Genetics researchers report they've completed sequencing the genome of anthrax.

As this ScienCentral News video reports, scientists can now zero in on what makes anthrax a killer.

Bad Bug

Scientists at The Institute for Genomic Research (TIGR) have finished sequencing the genome of the bacterium that causes anthrax, and they say the killer bug is closely related to a mostly harmless soil bacterium found in any garden.

Researchers report in the May 1, 2003 issue of the journal Nature that there are only small differences between Bacillus anthracis, the deadly anthrax bacterium, and Bacillus cereus, a common soil bacterium that sometimes causes a form of food poisoning. “If you take the chromosome of anthrax, you find, say, about 5000 genes,” explains Timothy Read, assistant investigator at TIGR. “If you look at the similar chromosomes of B. cereus, the garden strain, you'll find about 95 percent the same genes. So it's very, very close, and mostly in the same order, in the same place around the chromosome.”

But there is one key difference between these two strains of bacteria. “Basically, the difference between B. anthracis and the closely-related soil strains that are mostly pretty harmless is the fact that B. anthracis has two of these extra circular [DNA] molecules in its genome called plasmids,” says Read. “One of the plasmids contains genes that make the anthrax a lethal toxin and the other plasmid makes the capsule that enables the bacterium to escape from our immune system.” In other words, these plasmids carry the key genes for anthrax’ toxicity and virulence—they make anthrax a killer bug.

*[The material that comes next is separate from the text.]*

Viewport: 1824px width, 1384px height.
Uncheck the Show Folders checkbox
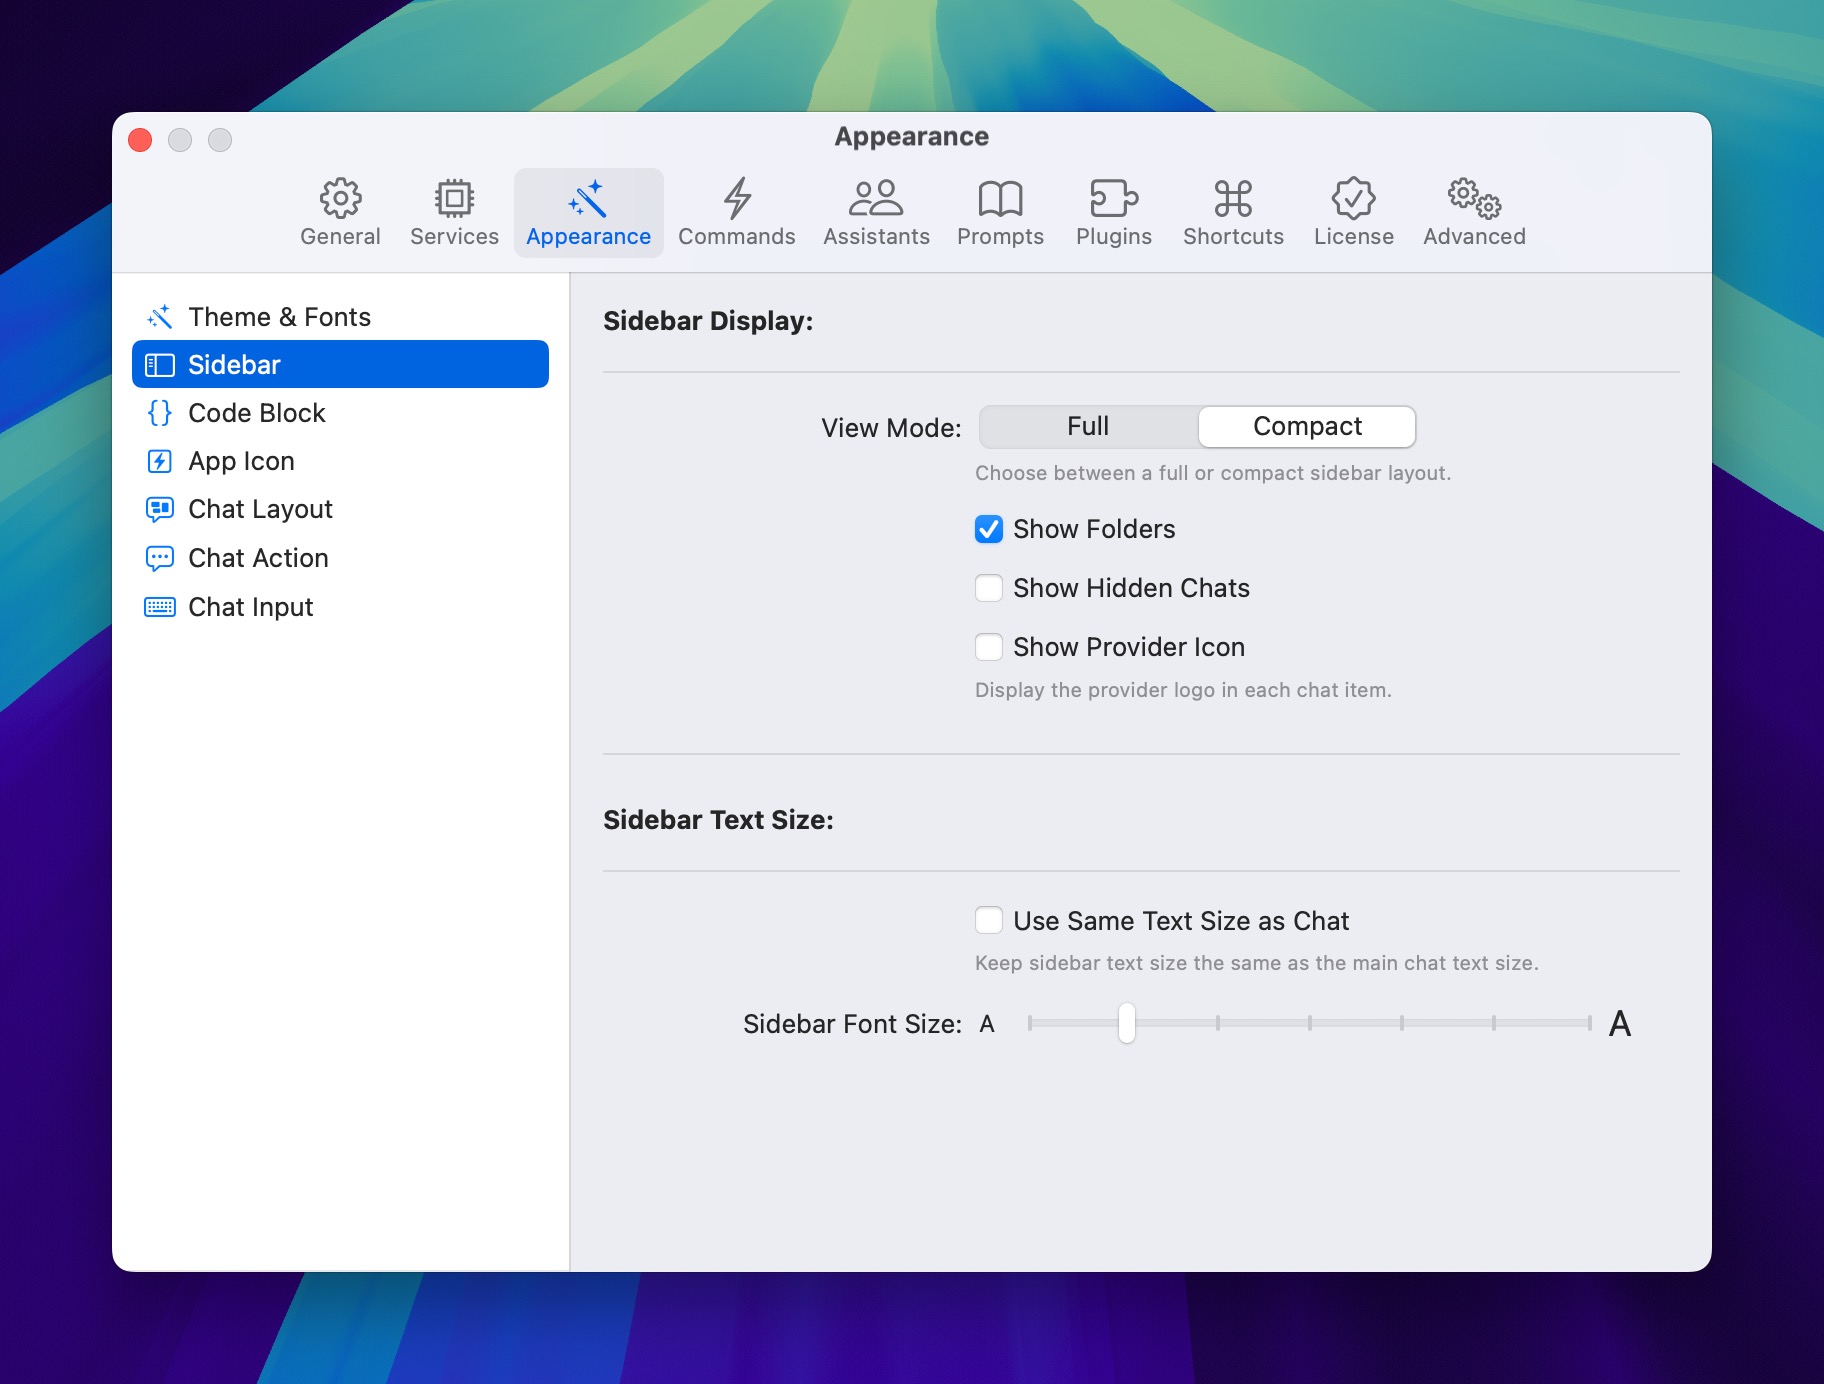(x=989, y=529)
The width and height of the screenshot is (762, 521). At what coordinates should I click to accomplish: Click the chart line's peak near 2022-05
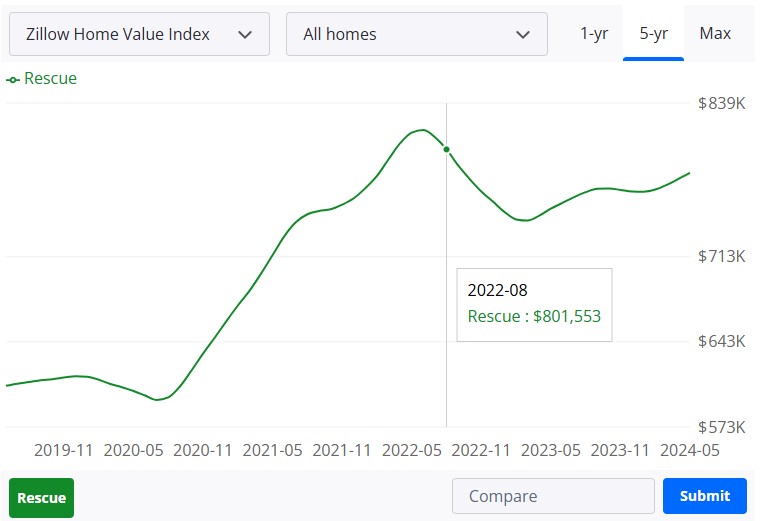click(x=423, y=130)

Researchers started sequencing the genome of B. anthracis in 1998. (After the bioterror attacks in 2001, they confirmed that the strain of anthrax used in the attacks, called the Ames strain, was nearly identical to the one they sequenced. But this research will probably not help authorities track down the source of the deadly anthrax used in 2001 that led to five deaths and 17 injuries.) TIGR is currently sequencing the genomes of 14 strains of anthrax to be able to identify quickly the origins of any new bioterror attacks. So far they have sequenced six of those 14. “There will be some differences between different isolates and strains,” explains Read. “But more and more, we'll actually begin to find out what those genetic differences are. This B. anthracis genome sequence can be used as sort of the basic blueprint for understanding the biology of all B. anthracis.”

New Treatments

image: NBC News

Sequencing the anthrax genome will help scientists develop new drugs and vaccines against the deadly bacterium. “The genome sequence, which actually we've been making available since 1999, has already led to the next phase of anthrax research, which is using the genome sequence and predicted genes to go in and do experiments to fully understand the biology,” says Read. “For instance, the genome sequence has enabled us to predict a lot of the proteins that might be on the surface of anthrax. You can actually take these proteins and see if these make good targets for vaccines and drugs. People have actually been doing that for a while now. Shortly, we'll start to get some viable drugs and vaccine targets from the genome sequence.”

The project was supported by the U.S. Office of Naval Research, the National Institute of Allergy and Infectious Diseases, the Department of Energy, and the United Kingdom’s Defense Sciences Technology Laboratory.